Chatted with old provider and obtained the EPP's for both domains, began registration in the new domain. Once these are established, we'll have to change the A-records, and pehaps "@" and "C" records to point to current hosting. Each possible VPS provider handles their DNS in different ways. Some providers manage the entire process under the hood, at others a person must manually make any changes to their A-records.

Rsync Backup on Linux (9:19) Chris Titus Tech, 2019. Great rundown plus excellent comments below.
New DNS Update (7:18) Without Code, 2018. Proprietary, but a transparent example of what is involved in the process.

server blend

Nextcloud is not an actual server itself, the underlying server should be something like Apache or Nginx. Nextcloud then overlays these and serves files via the server underlying it. The logins and so forth are accomplished in Nextcloud in the same way we used to do so with, eg. Joomla or Wordpress (optimized for blogs).

Nextcloud: Setting Up Your Server (17:43) Chris Titus Tech, 2019. Uses Ubuntu as underlying server on (sponsored) Xen or Upcloud. Rule of thumb $0.10 month per GB, eg $5 for 50G.
What are Snaps for Linux (4:47) quidsup, 2018. These are the apps that are installable across distros.

2. existing storage for backup

We can use free storage such as Drive or Dropbox to backup data.

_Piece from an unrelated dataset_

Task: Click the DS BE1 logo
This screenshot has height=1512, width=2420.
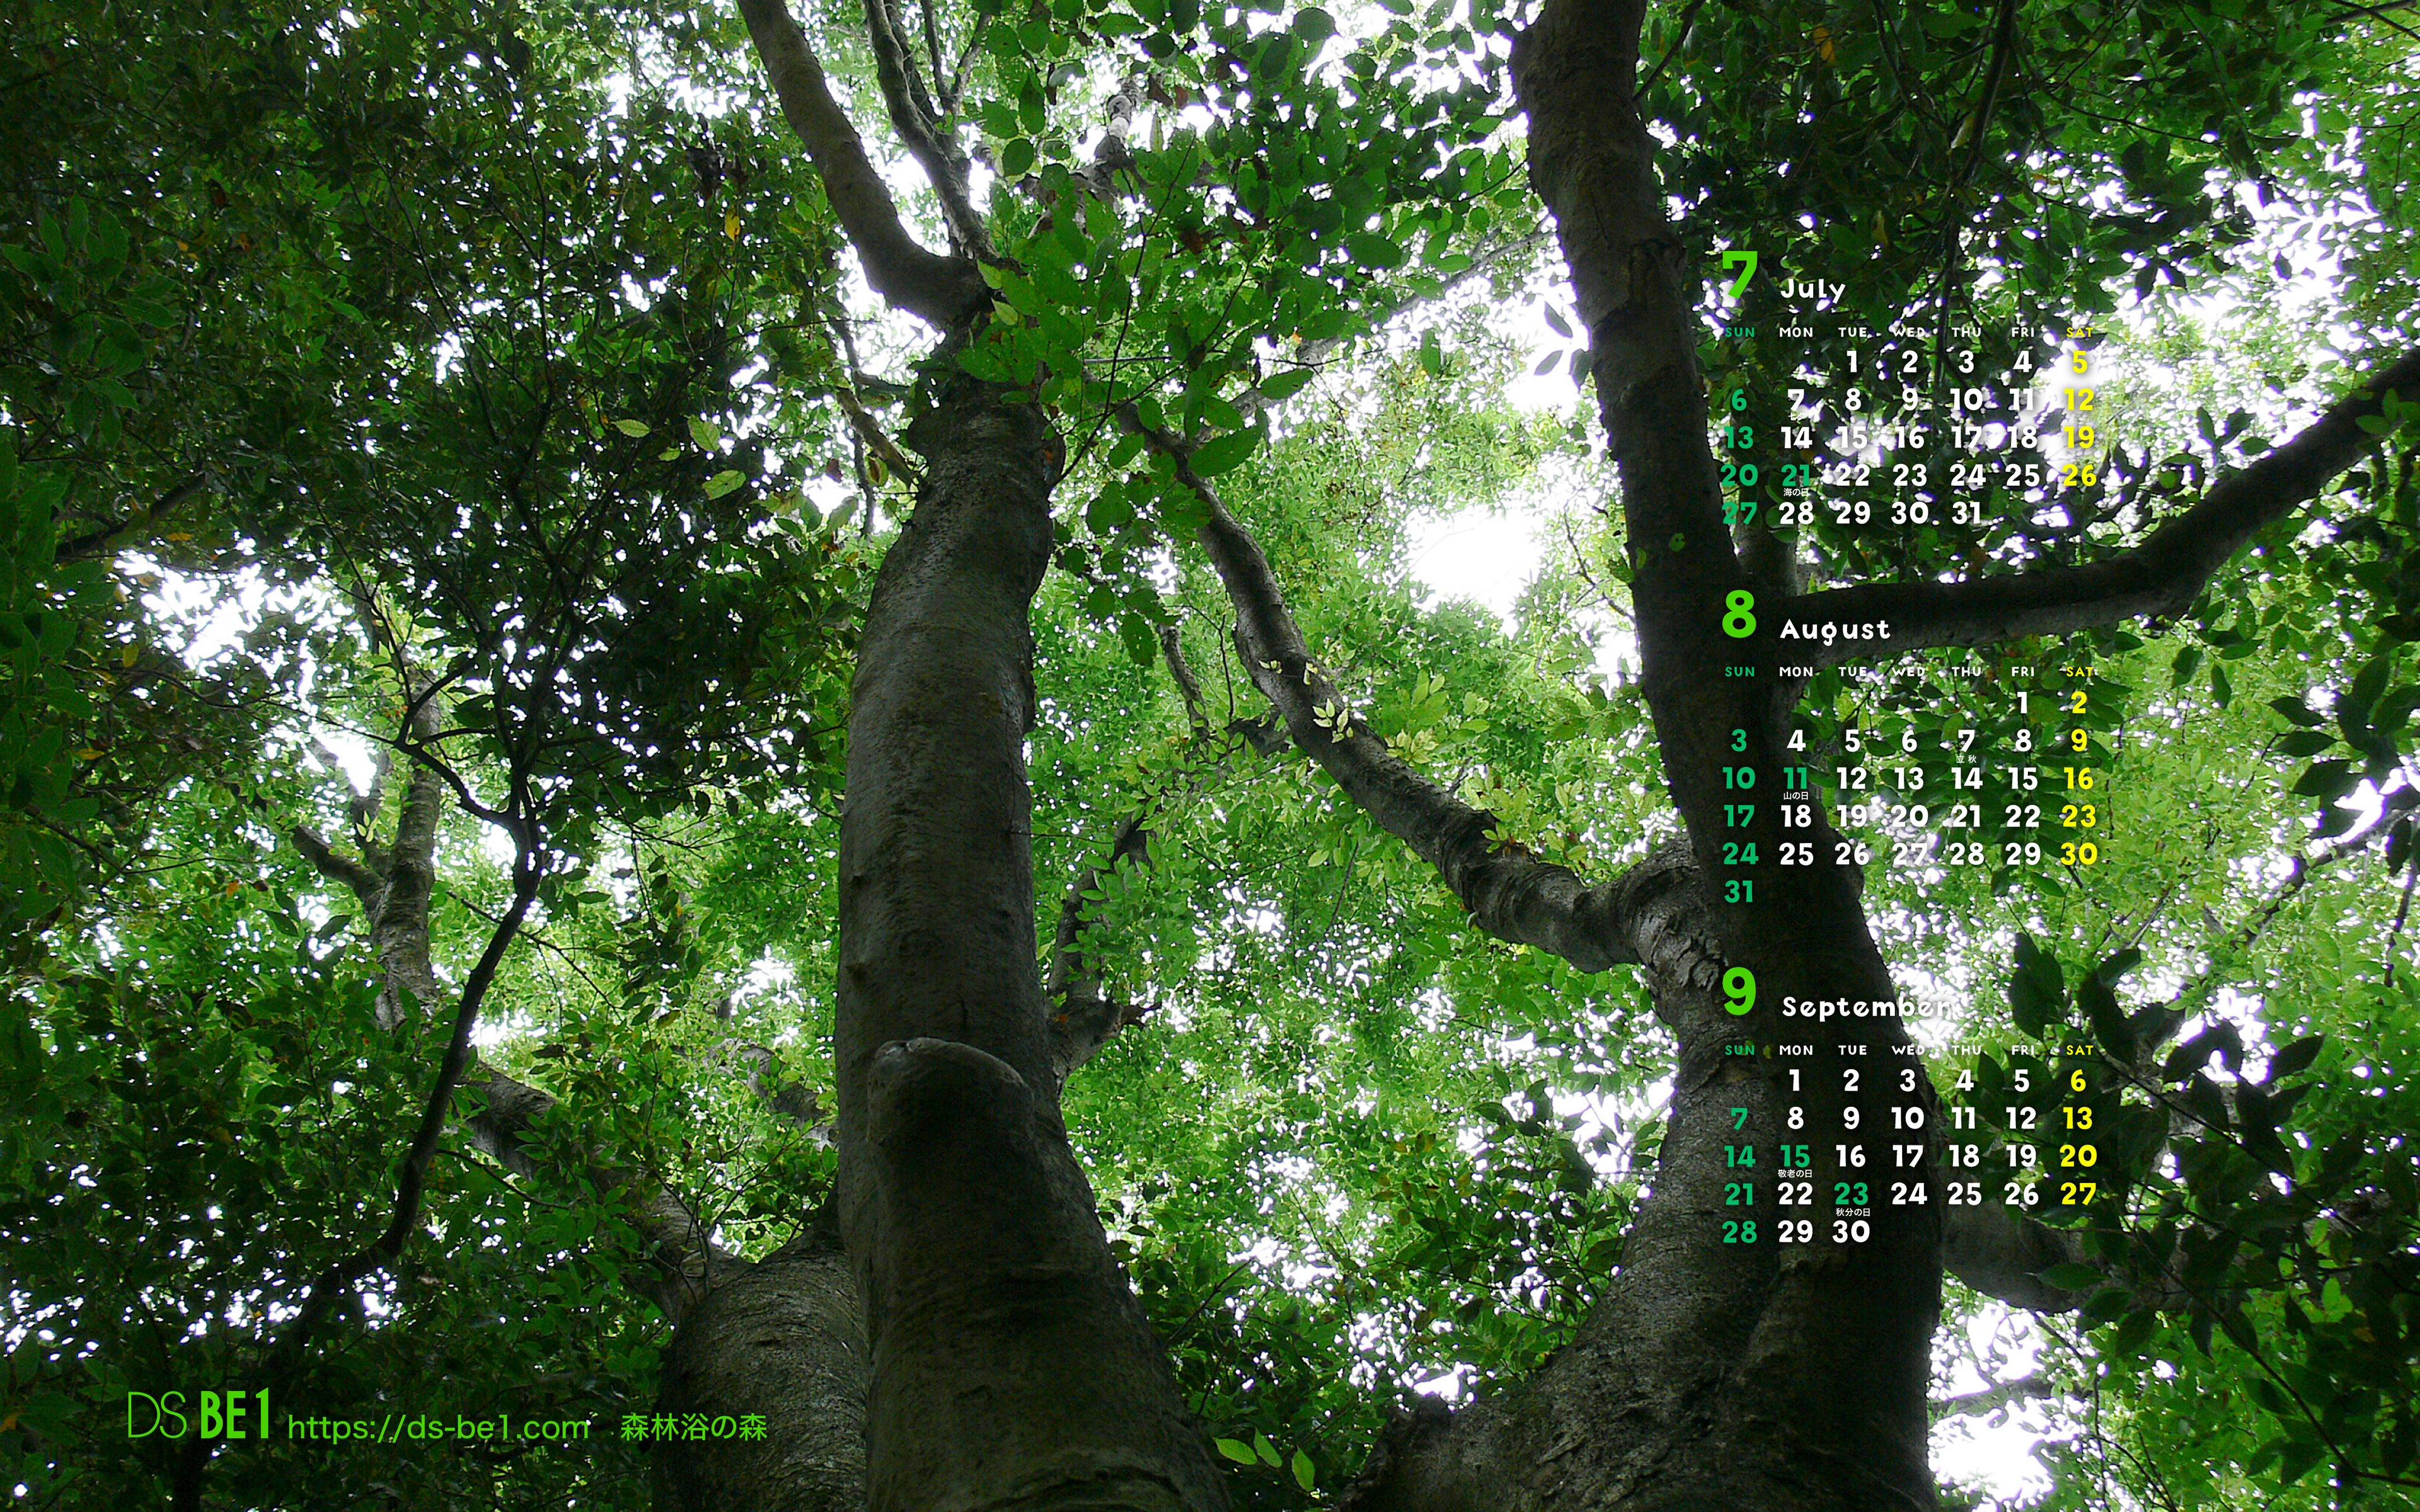Action: coord(199,1416)

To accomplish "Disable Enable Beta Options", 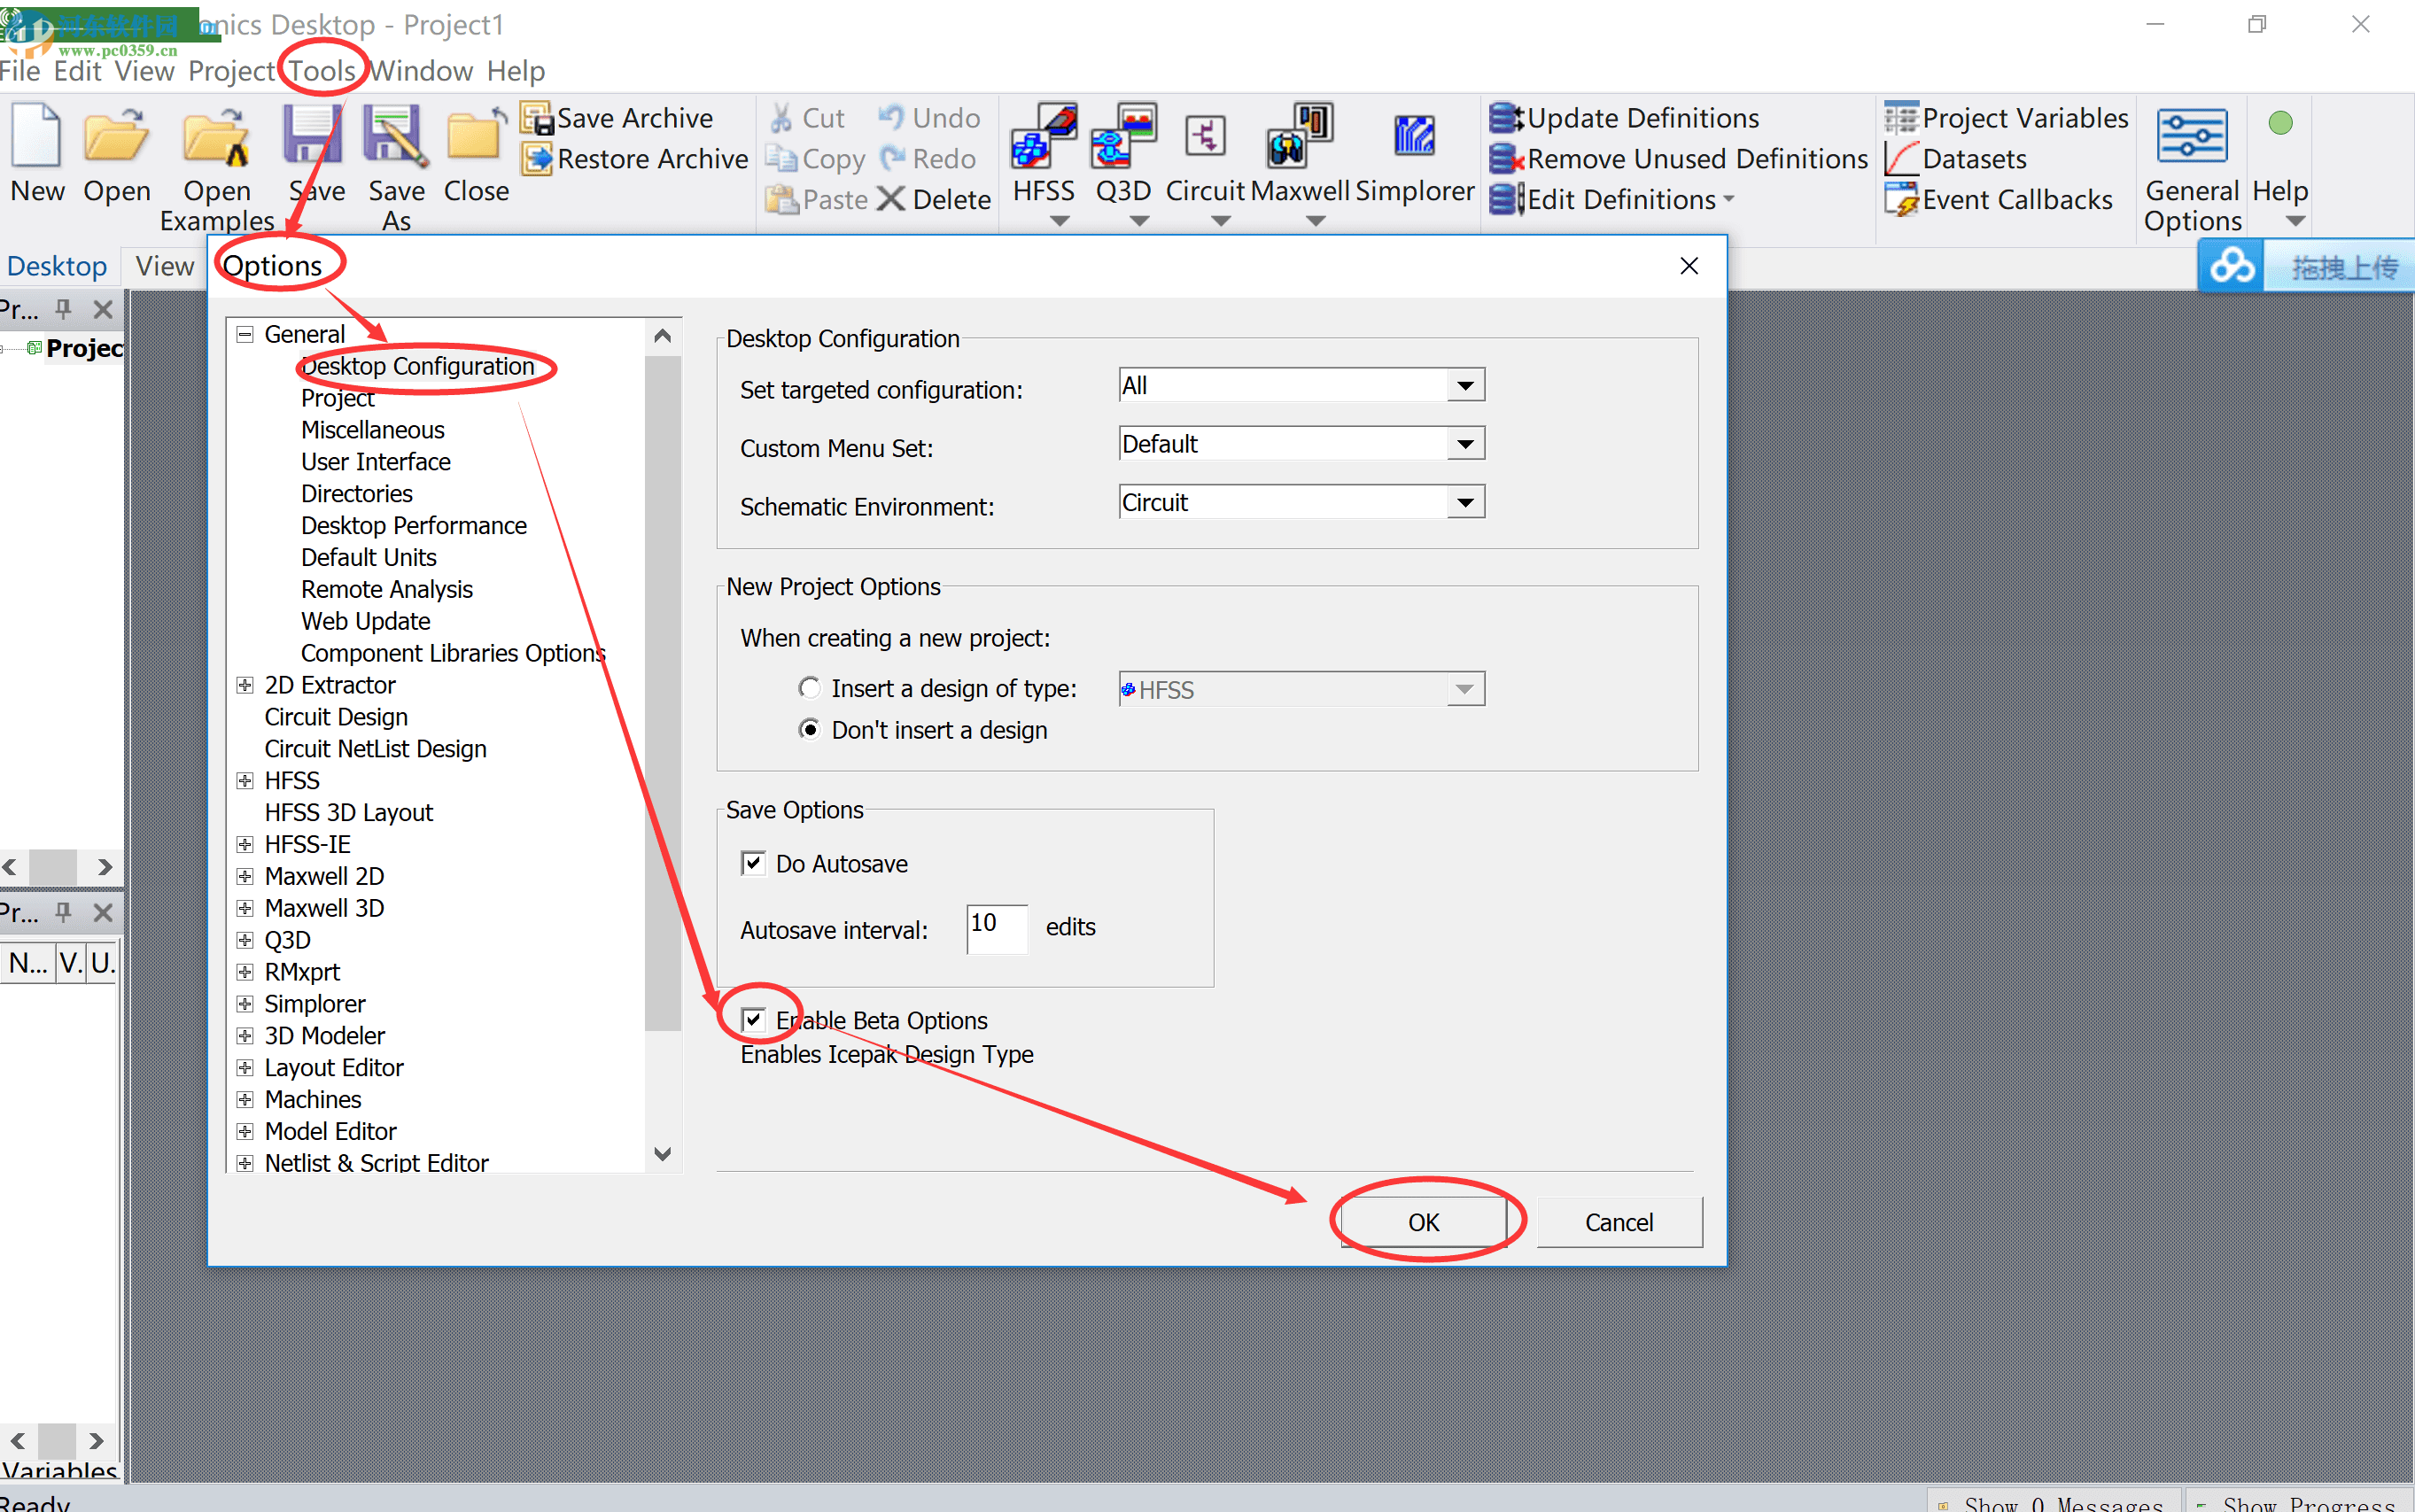I will click(x=753, y=1019).
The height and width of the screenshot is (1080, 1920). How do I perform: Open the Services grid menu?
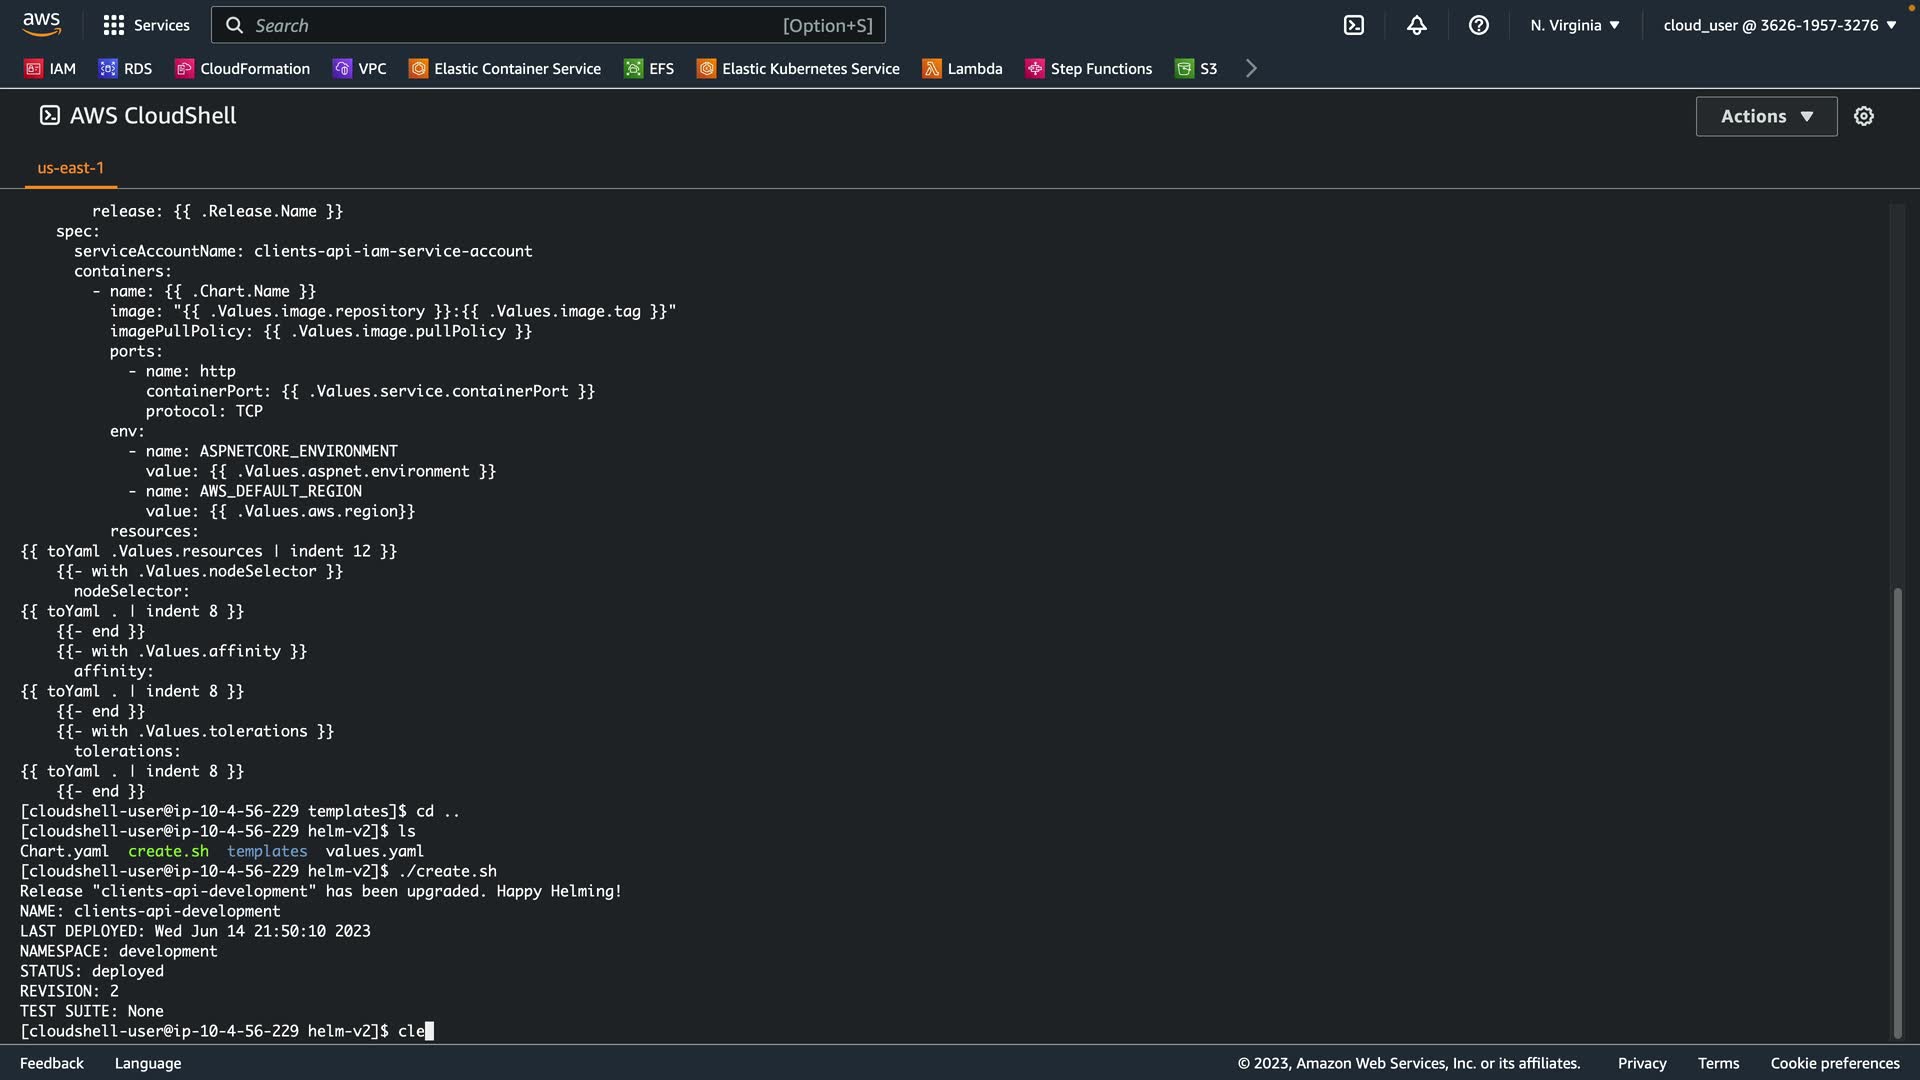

They key is it should be encrypted on these data mining, big tech servers.

RClone encryption (10:21) Tyler, 2017. Methods to encypt with rclone. Also good idea to download rclone-browser, for an easy GUI.
Rsync Backup on Linux (9:19) Chris Titus Tech, 2019. Great rundown plus excellent comments below.
Using Cloud Storage (22:55) Chris Titus Tech, 2019. Easy ways to encrypt before dropping into Google Drive, etc. (sponsor:Skysilk)

choosing a VPS

One can of course select Google, but what virtualization do they typically employ? Skysilk uses LXC containers via ProxMox.

Rsync Backup on Linux (9:19) Chris Titus Tech, 2019. Great rundown plus excellent comments below.
Using Cloud Storage (7:31) Wolfgang's Channel, 2019. Be sure to pick a provider that uses Xen or KVM, rather than OpenVz-based virtual machines.

tech stack

I used to use a LAMP stack, but I am trying to avoid MySQL (proprietary RDBMS), and use PostgreSQL (OODBMS), as a minimum update (LAPP), and have looked at some other stuff (see below). I may try a PERN stack if I can get it going with Moodle. Post

Various Tech Stacks (48:25) RealToughCandy, 2020. Decent rundown plus large number of comments below. Narrator skews "random with passion" over "methodical presentation", but useful. PostgreSQL around 38:00.
Using Arch as Server (33:11) LearnLinuxTV, 2019. He's running on Linode (sponsor), but the basics the same anywhere. Arch is rolling, but just keep it as the OS for one app.